Problem statement:
What is needed is the complete listing, repeated exactly.

Data listing:
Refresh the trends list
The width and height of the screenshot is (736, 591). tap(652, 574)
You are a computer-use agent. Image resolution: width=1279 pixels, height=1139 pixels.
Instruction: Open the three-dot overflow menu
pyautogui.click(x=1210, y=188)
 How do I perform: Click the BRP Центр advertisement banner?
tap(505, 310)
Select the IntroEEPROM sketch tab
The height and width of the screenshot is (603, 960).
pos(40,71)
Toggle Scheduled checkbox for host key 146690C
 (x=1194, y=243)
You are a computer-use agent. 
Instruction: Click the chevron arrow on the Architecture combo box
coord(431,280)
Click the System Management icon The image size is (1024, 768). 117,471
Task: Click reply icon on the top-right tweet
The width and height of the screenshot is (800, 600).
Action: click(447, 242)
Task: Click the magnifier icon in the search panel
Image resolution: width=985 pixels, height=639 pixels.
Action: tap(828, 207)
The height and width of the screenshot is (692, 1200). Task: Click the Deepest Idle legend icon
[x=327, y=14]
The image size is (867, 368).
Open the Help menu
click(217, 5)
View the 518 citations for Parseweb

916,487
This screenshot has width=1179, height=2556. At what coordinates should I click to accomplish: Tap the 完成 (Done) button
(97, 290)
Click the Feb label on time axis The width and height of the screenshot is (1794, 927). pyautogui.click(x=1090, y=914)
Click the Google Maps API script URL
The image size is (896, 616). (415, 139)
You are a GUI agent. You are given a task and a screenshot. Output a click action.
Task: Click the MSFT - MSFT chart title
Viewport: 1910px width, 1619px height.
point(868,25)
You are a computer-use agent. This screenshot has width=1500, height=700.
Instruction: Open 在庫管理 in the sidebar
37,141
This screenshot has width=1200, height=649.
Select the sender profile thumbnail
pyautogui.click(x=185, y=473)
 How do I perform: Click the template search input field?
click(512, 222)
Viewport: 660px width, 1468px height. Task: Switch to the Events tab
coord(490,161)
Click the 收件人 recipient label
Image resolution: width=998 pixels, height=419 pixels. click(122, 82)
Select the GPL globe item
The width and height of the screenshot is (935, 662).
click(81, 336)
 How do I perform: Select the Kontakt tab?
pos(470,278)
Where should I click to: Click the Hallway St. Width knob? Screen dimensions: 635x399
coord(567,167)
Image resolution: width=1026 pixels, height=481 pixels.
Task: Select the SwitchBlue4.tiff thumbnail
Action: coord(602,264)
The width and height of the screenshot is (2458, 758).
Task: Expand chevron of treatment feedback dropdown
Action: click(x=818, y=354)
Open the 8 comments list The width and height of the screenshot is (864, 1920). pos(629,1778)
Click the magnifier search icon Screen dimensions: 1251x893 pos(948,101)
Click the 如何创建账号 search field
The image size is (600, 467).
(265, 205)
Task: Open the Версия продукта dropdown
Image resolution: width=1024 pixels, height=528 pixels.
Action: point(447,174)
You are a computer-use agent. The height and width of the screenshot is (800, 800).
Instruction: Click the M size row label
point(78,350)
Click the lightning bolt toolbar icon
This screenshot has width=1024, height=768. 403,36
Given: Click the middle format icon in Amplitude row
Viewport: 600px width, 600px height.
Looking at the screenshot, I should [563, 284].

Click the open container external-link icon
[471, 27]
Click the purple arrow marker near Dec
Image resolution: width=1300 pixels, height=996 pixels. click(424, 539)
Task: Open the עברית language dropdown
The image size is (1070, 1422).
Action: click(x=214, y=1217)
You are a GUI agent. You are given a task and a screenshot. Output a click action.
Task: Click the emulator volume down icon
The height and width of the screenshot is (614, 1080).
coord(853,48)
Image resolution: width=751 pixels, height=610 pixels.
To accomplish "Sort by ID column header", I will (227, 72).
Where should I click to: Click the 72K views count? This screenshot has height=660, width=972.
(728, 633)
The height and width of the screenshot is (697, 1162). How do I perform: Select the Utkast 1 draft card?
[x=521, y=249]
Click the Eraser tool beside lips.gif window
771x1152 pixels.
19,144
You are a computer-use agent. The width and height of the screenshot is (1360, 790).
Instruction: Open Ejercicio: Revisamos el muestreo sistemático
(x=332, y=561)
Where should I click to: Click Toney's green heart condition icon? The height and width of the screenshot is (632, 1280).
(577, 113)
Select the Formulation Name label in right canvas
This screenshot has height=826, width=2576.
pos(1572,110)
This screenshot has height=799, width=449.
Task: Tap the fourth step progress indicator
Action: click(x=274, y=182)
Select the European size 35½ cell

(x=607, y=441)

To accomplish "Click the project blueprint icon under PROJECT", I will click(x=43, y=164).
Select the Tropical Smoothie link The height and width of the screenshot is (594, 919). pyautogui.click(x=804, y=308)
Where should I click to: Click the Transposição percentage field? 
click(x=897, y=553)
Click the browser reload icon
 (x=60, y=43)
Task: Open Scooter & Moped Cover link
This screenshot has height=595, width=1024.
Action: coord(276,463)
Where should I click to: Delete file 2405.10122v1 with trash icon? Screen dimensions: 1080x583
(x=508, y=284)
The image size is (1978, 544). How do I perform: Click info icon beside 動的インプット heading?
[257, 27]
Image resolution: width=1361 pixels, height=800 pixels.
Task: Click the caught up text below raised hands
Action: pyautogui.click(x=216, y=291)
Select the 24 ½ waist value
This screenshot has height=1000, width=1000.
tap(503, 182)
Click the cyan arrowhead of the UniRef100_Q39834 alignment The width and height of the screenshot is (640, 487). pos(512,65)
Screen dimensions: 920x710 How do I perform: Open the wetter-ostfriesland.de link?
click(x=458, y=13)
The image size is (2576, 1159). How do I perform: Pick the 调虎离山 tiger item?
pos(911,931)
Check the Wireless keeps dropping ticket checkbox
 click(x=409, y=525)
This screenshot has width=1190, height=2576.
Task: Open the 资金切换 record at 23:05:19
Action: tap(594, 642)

Task result:
Refresh the trends list
The width and height of the screenshot is (736, 591). tap(652, 574)
You are a computer-use agent. Image resolution: width=1279 pixels, height=1139 pixels.
Instruction: Open the three-dot overflow menu
pyautogui.click(x=1210, y=188)
 How do I perform: Click the BRP Центр advertisement banner?
tap(505, 310)
Select the IntroEEPROM sketch tab
The height and width of the screenshot is (603, 960).
pos(40,71)
Toggle Scheduled checkbox for host key 146690C
 (x=1194, y=243)
You are a computer-use agent. 
Instruction: Click the chevron arrow on the Architecture combo box
coord(431,280)
Click the System Management icon The image size is (1024, 768). 117,471
Task: Click reply icon on the top-right tweet
The width and height of the screenshot is (800, 600).
Action: click(447, 242)
Task: Click the magnifier icon in the search panel
Image resolution: width=985 pixels, height=639 pixels.
Action: tap(828, 207)
The height and width of the screenshot is (692, 1200). Task: Click the Deepest Idle legend icon
[x=327, y=14]
The image size is (867, 368).
Open the Help menu
click(217, 5)
View the 518 citations for Parseweb

916,487
This screenshot has width=1179, height=2556. At what coordinates should I click to accomplish: Tap the 完成 (Done) button
(97, 290)
Click the Feb label on time axis The width and height of the screenshot is (1794, 927). pyautogui.click(x=1090, y=914)
Click the Google Maps API script URL
The image size is (896, 616). (415, 139)
You are a GUI agent. You are given a task and a screenshot. Output a click action.
Task: Click the MSFT - MSFT chart title
Viewport: 1910px width, 1619px height.
point(868,25)
You are a computer-use agent. This screenshot has width=1500, height=700.
Instruction: Open 在庫管理 in the sidebar
37,141
This screenshot has width=1200, height=649.
Select the sender profile thumbnail
pyautogui.click(x=185, y=473)
 How do I perform: Click the template search input field?
click(512, 222)
Viewport: 660px width, 1468px height. Task: Switch to the Events tab
coord(490,161)
Click the 收件人 recipient label
Image resolution: width=998 pixels, height=419 pixels. click(122, 82)
Select the GPL globe item
The width and height of the screenshot is (935, 662).
click(81, 336)
 How do I perform: Select the Kontakt tab?
pos(470,278)
Where should I click to: Click the Hallway St. Width knob? Screen dimensions: 635x399
coord(567,167)
Image resolution: width=1026 pixels, height=481 pixels.
Task: Select the SwitchBlue4.tiff thumbnail
Action: coord(602,264)
The width and height of the screenshot is (2458, 758).
Task: Expand chevron of treatment feedback dropdown
Action: click(x=818, y=354)
Open the 8 comments list The width and height of the screenshot is (864, 1920). pos(629,1778)
Click the magnifier search icon Screen dimensions: 1251x893 pos(948,101)
Click the 如何创建账号 search field
The image size is (600, 467).
(265, 205)
Task: Open the Версия продукта dropdown
Image resolution: width=1024 pixels, height=528 pixels.
Action: point(447,174)
You are a computer-use agent. The height and width of the screenshot is (800, 800).
Instruction: Click the M size row label
point(78,350)
Click the lightning bolt toolbar icon
This screenshot has width=1024, height=768. 403,36
Given: Click the middle format icon in Amplitude row
Viewport: 600px width, 600px height.
Looking at the screenshot, I should [563, 284].

Click the open container external-link icon
[471, 27]
Click the purple arrow marker near Dec
Image resolution: width=1300 pixels, height=996 pixels. click(424, 539)
Task: Open the עברית language dropdown
The image size is (1070, 1422).
Action: click(x=214, y=1217)
You are a GUI agent. You are given a task and a screenshot. Output a click action.
Task: Click the emulator volume down icon
The height and width of the screenshot is (614, 1080).
coord(853,48)
Image resolution: width=751 pixels, height=610 pixels.
To accomplish "Sort by ID column header", I will (227, 72).
Where should I click to: Click the 72K views count? This screenshot has height=660, width=972.
(728, 633)
The height and width of the screenshot is (697, 1162). How do I perform: Select the Utkast 1 draft card?
[x=521, y=249]
Click the Eraser tool beside lips.gif window
771x1152 pixels.
19,144
You are a computer-use agent. The width and height of the screenshot is (1360, 790).
Instruction: Open Ejercicio: Revisamos el muestreo sistemático
(x=332, y=561)
Where should I click to: Click Toney's green heart condition icon? The height and width of the screenshot is (632, 1280).
(577, 113)
Select the Formulation Name label in right canvas
This screenshot has height=826, width=2576.
pos(1572,110)
This screenshot has height=799, width=449.
Task: Tap the fourth step progress indicator
Action: click(x=274, y=182)
Select the European size 35½ cell

(x=607, y=441)

To accomplish "Click the project blueprint icon under PROJECT", I will click(x=43, y=164).
Select the Tropical Smoothie link The height and width of the screenshot is (594, 919). pyautogui.click(x=804, y=308)
Where should I click to: Click the Transposição percentage field? 
click(x=897, y=553)
Click the browser reload icon
 (x=60, y=43)
Task: Open Scooter & Moped Cover link
This screenshot has height=595, width=1024.
Action: coord(276,463)
Where should I click to: Delete file 2405.10122v1 with trash icon? Screen dimensions: 1080x583
(x=508, y=284)
The image size is (1978, 544). How do I perform: Click info icon beside 動的インプット heading?
[257, 27]
Image resolution: width=1361 pixels, height=800 pixels.
Task: Click the caught up text below raised hands
Action: pyautogui.click(x=216, y=291)
Select the 24 ½ waist value
This screenshot has height=1000, width=1000.
tap(503, 182)
Click the cyan arrowhead of the UniRef100_Q39834 alignment The width and height of the screenshot is (640, 487). pos(512,65)
Screen dimensions: 920x710 How do I perform: Open the wetter-ostfriesland.de link?
click(x=458, y=13)
The image size is (2576, 1159). How do I perform: Pick the 调虎离山 tiger item?
pos(911,931)
Check the Wireless keeps dropping ticket checkbox
 click(x=409, y=525)
This screenshot has width=1190, height=2576.
Task: Open the 资金切换 record at 23:05:19
Action: tap(594, 642)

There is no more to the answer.